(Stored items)
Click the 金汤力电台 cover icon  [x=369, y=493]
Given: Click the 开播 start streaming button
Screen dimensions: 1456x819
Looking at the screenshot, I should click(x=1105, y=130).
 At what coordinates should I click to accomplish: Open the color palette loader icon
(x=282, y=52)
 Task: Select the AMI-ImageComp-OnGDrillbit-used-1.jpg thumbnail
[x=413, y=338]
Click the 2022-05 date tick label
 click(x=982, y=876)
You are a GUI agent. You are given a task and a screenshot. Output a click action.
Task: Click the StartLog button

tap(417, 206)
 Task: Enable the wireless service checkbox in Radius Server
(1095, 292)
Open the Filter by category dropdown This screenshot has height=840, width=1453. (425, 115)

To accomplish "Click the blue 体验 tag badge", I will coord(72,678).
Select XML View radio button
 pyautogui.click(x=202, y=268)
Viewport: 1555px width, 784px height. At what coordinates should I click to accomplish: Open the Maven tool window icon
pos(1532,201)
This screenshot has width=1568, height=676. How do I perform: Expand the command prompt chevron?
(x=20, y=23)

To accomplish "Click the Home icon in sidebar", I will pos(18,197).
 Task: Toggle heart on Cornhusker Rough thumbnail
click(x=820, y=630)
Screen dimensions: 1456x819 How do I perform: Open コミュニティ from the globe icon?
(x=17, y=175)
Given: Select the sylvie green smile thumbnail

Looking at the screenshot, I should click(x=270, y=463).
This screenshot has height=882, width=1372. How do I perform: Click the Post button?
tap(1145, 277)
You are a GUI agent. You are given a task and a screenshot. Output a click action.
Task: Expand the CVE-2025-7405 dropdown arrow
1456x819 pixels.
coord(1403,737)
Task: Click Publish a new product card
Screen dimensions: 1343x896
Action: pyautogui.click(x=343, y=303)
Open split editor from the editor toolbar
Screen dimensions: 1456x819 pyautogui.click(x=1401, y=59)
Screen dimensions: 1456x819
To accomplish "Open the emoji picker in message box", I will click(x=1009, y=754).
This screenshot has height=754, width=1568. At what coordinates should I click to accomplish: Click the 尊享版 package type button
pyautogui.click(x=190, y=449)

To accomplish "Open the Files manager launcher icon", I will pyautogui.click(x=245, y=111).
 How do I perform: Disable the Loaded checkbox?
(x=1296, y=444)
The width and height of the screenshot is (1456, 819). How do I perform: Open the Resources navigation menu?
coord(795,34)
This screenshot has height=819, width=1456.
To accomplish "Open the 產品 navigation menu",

#### TASK DIRECTIONS:
Send back the lines of the records word for word, from the very first through the line containing "Task: Click Publish a new product card".

#### SOLUTION TO THIS PROBLEM:
Click the 金汤力电台 cover icon  [x=369, y=493]
Given: Click the 开播 start streaming button
Screen dimensions: 1456x819
Looking at the screenshot, I should click(x=1105, y=130).
 At what coordinates should I click to accomplish: Open the color palette loader icon
(x=282, y=52)
 Task: Select the AMI-ImageComp-OnGDrillbit-used-1.jpg thumbnail
[x=413, y=338]
Click the 2022-05 date tick label
 click(x=982, y=876)
You are a GUI agent. You are given a task and a screenshot. Output a click action.
Task: Click the StartLog button

tap(417, 206)
 Task: Enable the wireless service checkbox in Radius Server
(1095, 292)
Open the Filter by category dropdown This screenshot has height=840, width=1453. (425, 115)

To accomplish "Click the blue 体验 tag badge", I will coord(72,678).
Select XML View radio button
 pyautogui.click(x=202, y=268)
Viewport: 1555px width, 784px height. At what coordinates should I click to accomplish: Open the Maven tool window icon
pos(1532,201)
This screenshot has width=1568, height=676. How do I perform: Expand the command prompt chevron?
(x=20, y=23)

To accomplish "Click the Home icon in sidebar", I will pos(18,197).
 Task: Toggle heart on Cornhusker Rough thumbnail
click(x=820, y=630)
Screen dimensions: 1456x819 How do I perform: Open コミュニティ from the globe icon?
(x=17, y=175)
Given: Select the sylvie green smile thumbnail

Looking at the screenshot, I should click(x=270, y=463).
This screenshot has height=882, width=1372. How do I perform: Click the Post button?
tap(1145, 277)
You are a GUI agent. You are given a task and a screenshot. Output a click action.
Task: Expand the CVE-2025-7405 dropdown arrow
1456x819 pixels.
coord(1403,737)
Task: Click Publish a new product card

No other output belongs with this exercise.